I will leave colleagues in the Ministry of Defence to answer about their guide, but the sports councils’ guidance does not contain this wording or offer any advice on language. It aims to helps sports consider how to be inclusive without erasing anybody.
To ask Her Majesty’s Government what action they have taken, if any, in response to the finding in the UCAS End of Cycle Report 2019, published on 30 January, that white ethnic group students from state schools had the lowest entry rate to higher education.
My Lords, the Government are committed to transforming the lives of young people so that they can go as far as their hard work and talent will carry them, regardless of their background or where they live. The Government acknowledge the findings of the UCAS 2019 End of Cycle Report. Our reforms since 2010 have set out an ambitious agenda and made substantial investments in opportunities for all young people.
My Lords, I thank my noble friend the Minister for his Answer. Recent Centre for Social Justice analysis of education results by ethnicity found that white British children on free school meals had performed worst at GCSE by a significant margin for many years. How will the Government improve GCSE results so that poor white boys and girls stand a better chance of getting into higher education? How do they plan to improve parental engagement in education, as teachers can only ever be part of the solution?

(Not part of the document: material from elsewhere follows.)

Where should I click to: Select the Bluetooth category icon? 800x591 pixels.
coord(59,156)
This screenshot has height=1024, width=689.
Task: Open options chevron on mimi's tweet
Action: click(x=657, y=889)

My Lords, my noble friend is absolutely right that, when it comes to higher education, the seeds of equal opportunity are sown much earlier. It has been the Government’s mission over the past decade, under successive Prime Ministers and Education Secretaries, to break the correlation between parental wealth and pupil achievement by raising standards for all pupils. That is what our reforms are doing, with the knowledge-rich national curriculum and more children in good or outstanding schools. Part of the reforms has also been about giving more power to school leaders and to parents, who, as my noble friend says, have a crucial role to play, such as in the opening of more than 500 new free schools.